President Obama delivers a speech on his health care plan for the nation on March 8, 2010 at Arcadia University in Glenside, near Philadelphia, Pa. Photo by Spencer Platt/Getty Images.
In one of the biggest victories for President Obama’s health care reform overhaul, a federal appeals court dismissed two high-profile cases questioning the law’s constitutionality.
The one-two punch from the 4th Circuit Court of Appeals in Richmond found that Virginia Attorney General Ken Cuccinelli and Liberty University have no legal right to sue over the reform law’s demand that all Americans buy health insurance or pay a fine.
The appellate court was the first to throw out the case based upon standing rather than the constitutionality of the law.
The three-judge panel — two appointed to the bench by President Obama, one by President Clinton — rejected Cuccinelli’s argument that the mandate interferes with a state law protecting Virginians from being forced into buying health insurance. The court said the mandate “imposes no obligations” on the state itself and that an attorney general has no legal standing to sue on behalf of the individual citizens who will be affected.
The court ruled that both cases be sent back to the district level and rejected.
In a dissenting opinion, Judge Andre Davis said he wished the 4th Circuit would have considered the merits of the law itself rather than simply dismissing the cases on technical grounds. Two of the judges — Davis and James Wynn — noted that they would have ruled that the government is within its rights to implement the mandate.
In a White House blog post Thursday afternoon, deputy senior advisor to the president Stephanie Cutter called the decision “another victory for the Affordable Care Act and the tens of millions of Americans” already impacted by the law.
“In the weeks ahead, the legal process regarding the Affordable Care Act will continue. When it ends, we are confident we will prevail,” she wrote.
The decision is the third ruling by a federal appeals court, with the Atlanta-based 11th Circuit finding the individual mandate unconstitutional and Cincinnati’s 6th Circuit deeming it legally sound.
Neera Tanden, chief operating officer of the liberal think tank Center for American Progress and a former architect of the law in the Obama administration, said the decision marks a tipping point in favor of the overhaul.
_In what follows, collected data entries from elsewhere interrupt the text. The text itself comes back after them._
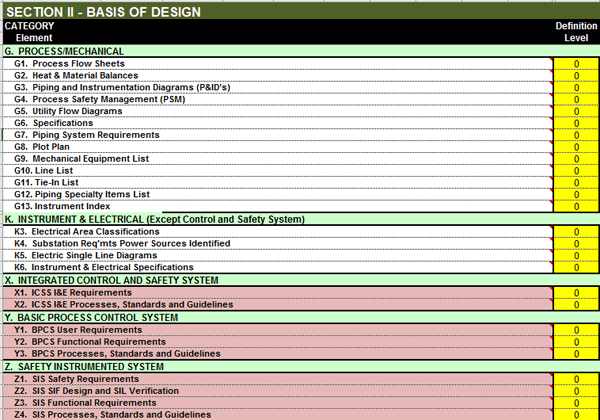Click Definition Level cell for SIS Functional Requirements
This screenshot has height=420, width=600.
tap(576, 402)
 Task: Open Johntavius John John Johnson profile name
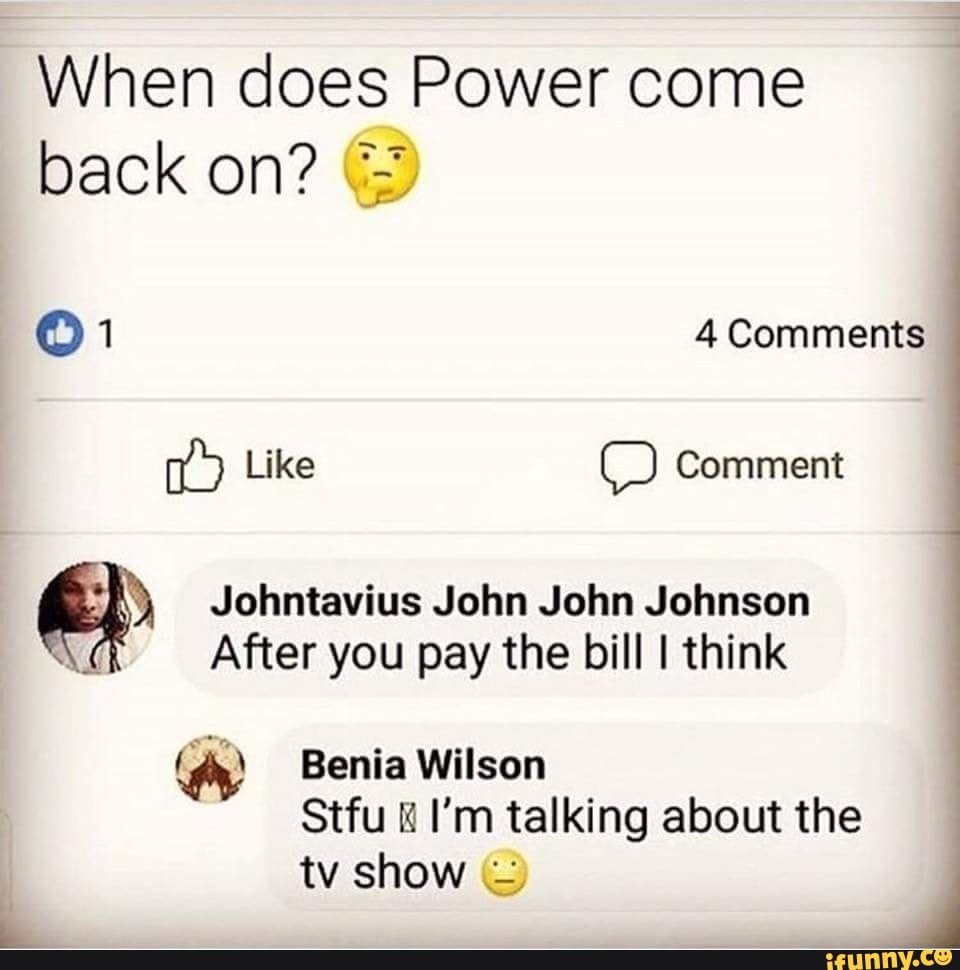pos(510,602)
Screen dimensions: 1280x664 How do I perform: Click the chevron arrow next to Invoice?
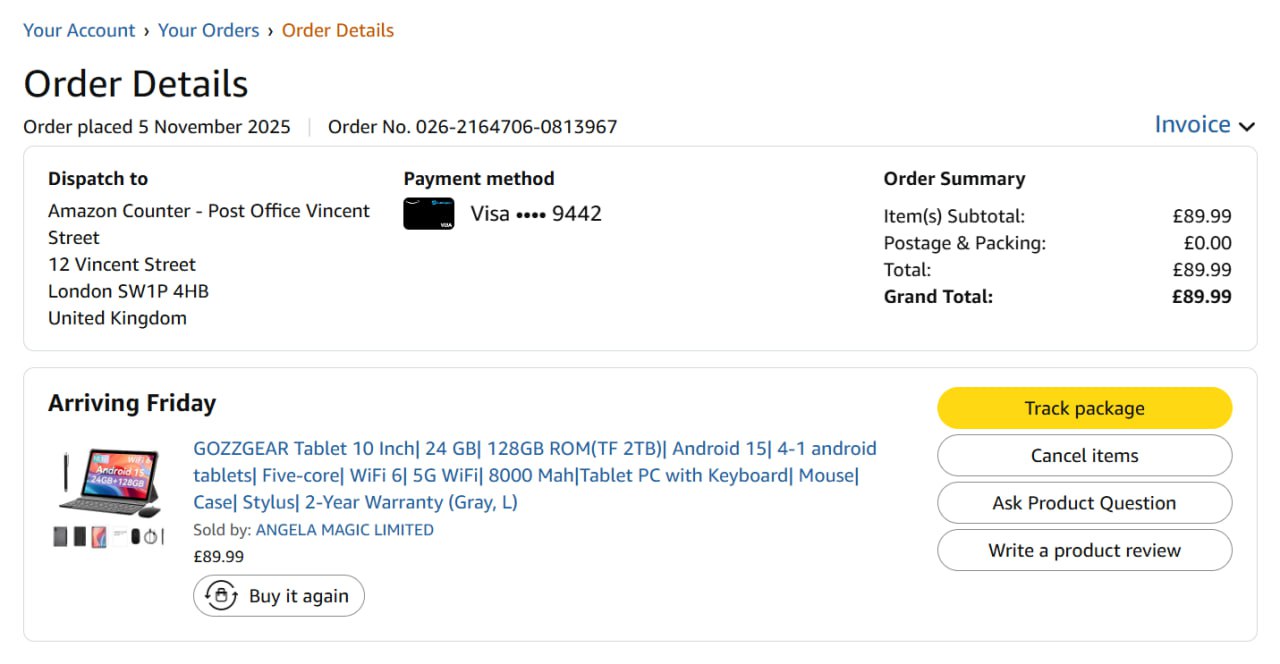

“Today’s decisions demonstrate that the sway of the appellate courts has been in favor of the law,” she told the NewsHour. “You now have a clear majority of judges at the judicial appellate level finding in favor of the law.”
Cuccinelli released a statement almost immediately after the decision was handed down, pledging to appeal the case to the Supreme Court.
“Our disappointment not only stems from the fact that the court ruled against us, but also that the court did not even reach the merits on the key question of Virginia’s lawsuit — whether Congress has a power never before recognized in American history: the power to force one citizen to purchase a good or service from another citizen,” Cuccinelli said.
The “highly technical nature” of the ruling could weaken the impact of the decision, said Northwestern Law professor Stephen Presser said in a statement.
“The court did note that important constitutional issues were involved, and even the Court conceded that those issues should be resolved in an appropriate forum,” he said. “This is a further indication that the United States Supreme Court should soon resolve this issue, now that both the District Courts and the Court of Appeals have issued contradictory decisions both on the standing and substantive issues.”
So where does that leave the health care battle? Below, NewsHour regular Marcia Coyle of the National Law Journal offers her analysis:
Virginia and Liberty University could ask the full appellate court to review the panel’s decisions, or they could ask the Supreme Court to do it.
The Supreme Court presently has pending an appeal by the Thomas More Law Center which lost its constitutional challenge to the health care act before a three-judge panel of the U.S. Court of Appeals for the 6th Circuit. The Obama Administration must file a response by Sept. 23. The government could urge the justices to deny review or it could agree that the justices should take the case to resolve the constitutional issues; it also could ask the Court to hold the petition or seek more time to respond to the Thomas More Law Center’s petition. But the Court will not act until it hears from the government.
A decision striking down the individual mandate was issued recently by a three-judge panel of the U.S. Court of Appeals for the 11th Circuit in a suit brought by 26 state attorneys general. The attorneys general, who did not prevail on all of their claims, and the Obama Administration have until Nov. 10 to file a petition with the Supreme Court, but that date could change if either side asks the full 11th Circuit court to hear an appeal.
Keep an eye on the Thomas More Law Center’s petition in the Supreme Court and that Sept. 23 deadline. The government’s response will provide some idea of its strategy going forward in these legal challenges. Seven federal appellate court judges, as of now, have considered the constitutionality of the health care act; five have said it is constitutional.